The Castro regime, ironically,
has been seeking new openings between Cuba and the United States in the last
year even as the Bush administration seeks to tighten the 40-year-old embargo.
Those efforts reached their peak last year when former President Jimmy Carter,
since honored with the Nobel Peace Prize, was allowed to address the Cuban people
on Cuban television.
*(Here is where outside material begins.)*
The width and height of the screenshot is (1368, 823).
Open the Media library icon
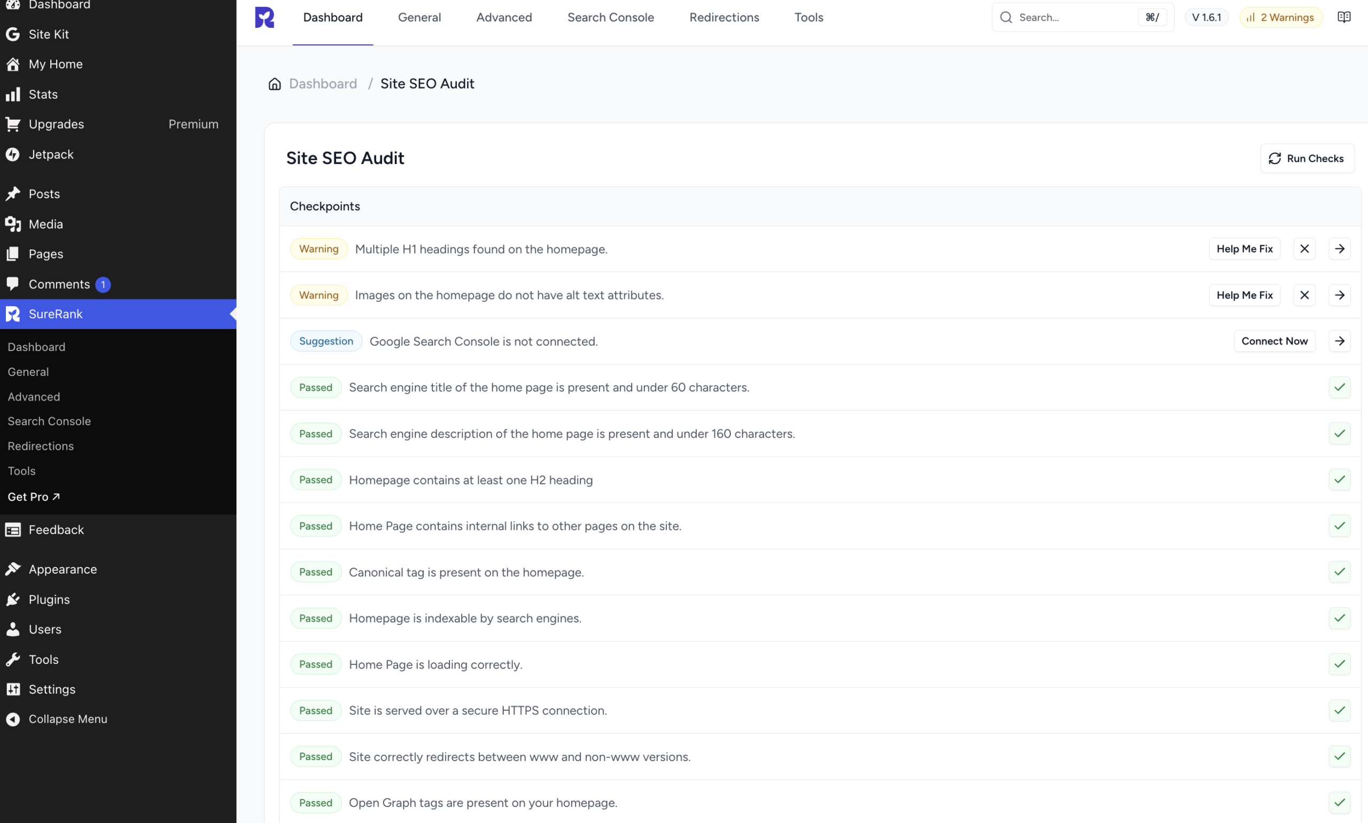(x=13, y=224)
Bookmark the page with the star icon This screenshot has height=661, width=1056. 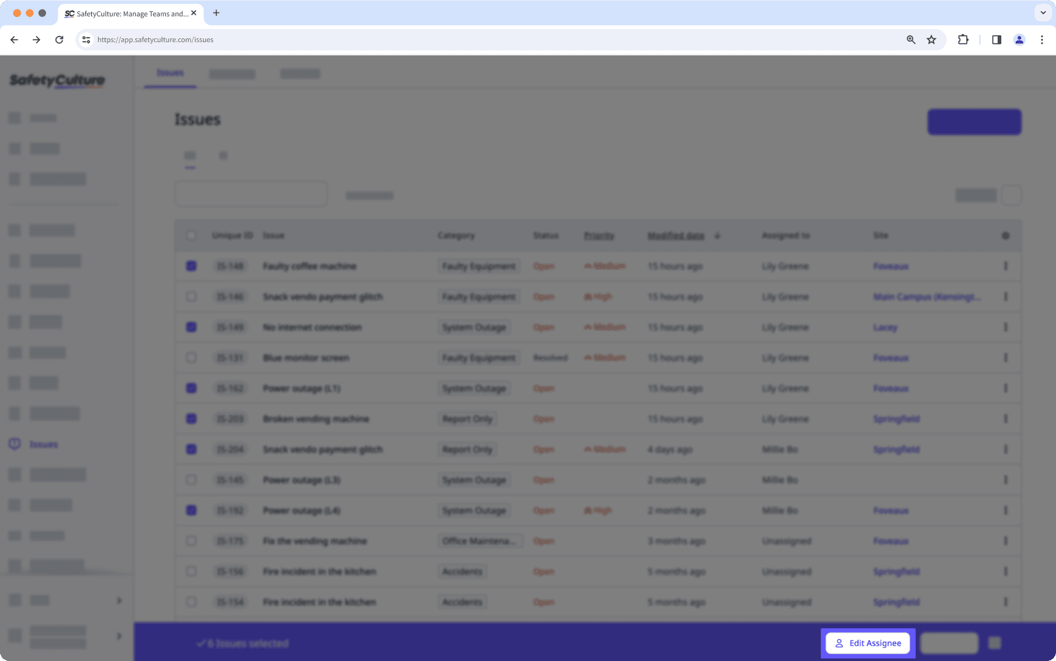pos(931,40)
Carter was openly critical of Castro's dictatorship and
the failure of U.S. policy.
James Cason, the head of
the U.S. Interests Section in Havana appointed after Bush's election, has been
an unrelenting and vocal critic of Castro, setting aside the traditions of quiet
diplomacy to openly advocate regime change.
Castro and other senior
Cuban officials have taken the bait and answered with a wave of repression.
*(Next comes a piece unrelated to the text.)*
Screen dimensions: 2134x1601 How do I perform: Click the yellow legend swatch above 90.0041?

Unable to strike directly at their adversaries, they have cracked down with
Stalinist tactics against the very Cubans who represent Castro's best chance
to demonstrate his country is slowly evolving.
The dissidents and independent
journalists have links to the U.S. Interests Section, links that might have
become too pronounced as the ill-equipped and underfunded journalists reach
out to the helping hand the American diplomats have offered.
But these Cubans are not
U.S. agents. The government would be wise to quietly reverse its actions of
the past week and allow the journalists to resume their peaceful activities.
For the last year I have
served as the chairman of ASNE's international committee and, in that role,
helped organize the Cuba trip. Last week I co-authored a letter of protest from
ASNE to the Castro government. You can read it online at asne.org. We noted
in that letter that the U.S. media does not endorse or represent the U.S. government
or its Cuban policy. The same goes for independent Cuban journalists.
You can find other useful
coverage, in Spanish, at cubanet.org, including a first-person account by Márquez
of the 10-hour search of her home by 12 state agents.
The best policy for the
Castro government, if it hopes to defeat the embargo, is to open its society,
not resort to new levels of repression. One way to do that is to give back Claudia
Márquez Linares' husband and her books and computer. Let her write her
April column. How can any government fear the voice of one young journalist?